Find out more about the course info below:

• Since 2014, under the auspices of PARCOE, I have been involved in building the Europe Wide NGO Consultative Council For Afrikan Reparations (ENGOCCAR), which is pulling together people working on the reparations dimensions of the civil society responses to the African Union Sixth Region Diaspora Initiative, networks involved in the ‘International Decade for People of African Descent’ (DPAD), and anti-Afrikan racism (Afriphobia) recognition.

• Despite being involved in the organising of the 1st August Afrikan Emancipation Day Reparations March since its inception in 2014, in 2015, I became the Vice-Chair of the Afrikan Emancipation Day Reparations March Committee (AEDRMC) with responsibility for education, public relations and media as well as being the official spokesperson. I am currently involved with planning processes towards the 2021 1st Mosiah Reparations Rebellion Groundings.

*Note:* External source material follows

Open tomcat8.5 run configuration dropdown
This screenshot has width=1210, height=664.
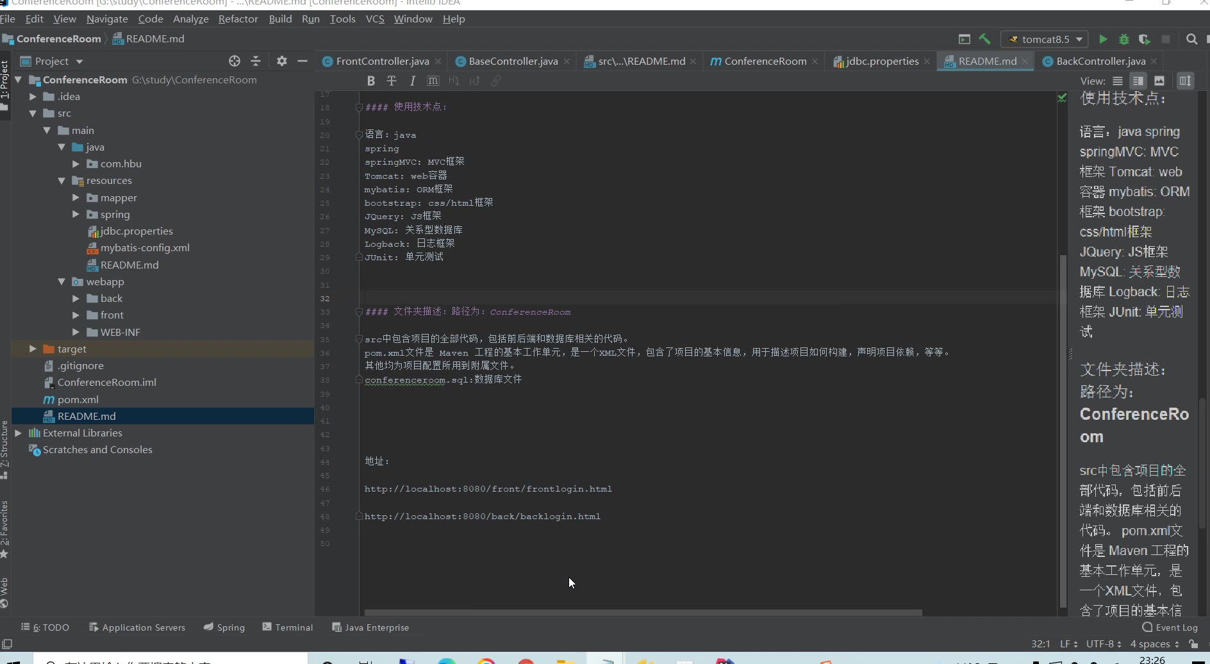(1045, 39)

In March 2016, I became Co-Chair of Momentum Black ConneXions (MBC). MBC now works mainly through the Popular Educational Complex of Black Empowerment Action Learning (PECOBEAL) to carry educationally forward the purpose of connecting, through the Jeremy Corbyn Support Campaign, the Black Power politics of Black communities of resistance, in and Beyond Britain, into the progressive politics of the wider Labour Movement and society within and beyond the UK. MBC adopts a pro-reparations standpoint in its aims and objectives and seeks educationally to promote strategic and operational unity among and between various ‘politically Black’ communities worldwide in the quest to effect and secure reparatory justice as part of the Peoples Reparations International Movement (PRIM), a core column of which is the ISMAR.

In 2016, I co-hosted and co-organised the International Consultative Preparatory Forum (ICPF) for the Spearhead Pacific Alliance and BOOMERANGCIRCUIT 2017 Pacific Alliance Gathering of Colonised Peoples & Sovereign Peoples Union for Global Justice through Decolonisation and Reparations. I also participated in the Gathering of First Nations and Peoples later in the same year.

lond-Esther-Stanford-Xosei with Ghillar (Michael Anderson) founder of the Sovereign Union of Australia

Esther Stanford-Xosei with Ghillar (Michael Anderson) founder of the Sovereign Union of Australia

In October 2017, I was involved, on behalf of PARCOE, in co-hosting the London launch of the International Network of Scholars & Activists for Afrikan Reparations (INOSAAR). INOSAAR is a collaborative project that is being coordinated by the University of Edinburgh (UK) and Wheelock College (Boston, US). The central purpose of the INOSAAR is to assist in the consolidation of a growing Afrikan global reparations movements by uniting activists and scholars in an international network dedicated to reparations and other forms of transitional justice for the enslavement and genocide of peoples of African descent, including the subsequent oppression and deformation of Afrikan identity. INOSAAR has subsequently developed into a sustained network of which I am a co-facilitator with Dr Nicola Frith & Professor Joyce Hope.

 

I remain committed to the realisation of Pan-Afrikan Reparations for Global Justice and recognise the importance of working and struggling together with representatives of the ISMAR in Afrika and other parts of the Afrikan Diaspora to effect, secure and take reparatory justice on our own terms and in our own collective self-determined interests as Afrikan people. In this regard, I have sought to facilitate the amplification of the voices of the Mau Mau Community of Reparatory Justice Interest, the Ablodeduko voice of the Ewe-Fon Aja grouping of the Gbetowo Community of Reparatory Justice Interest, Ovaherero & Nama Community of Reparatory Justice Interest and many other related struggles to transform our world.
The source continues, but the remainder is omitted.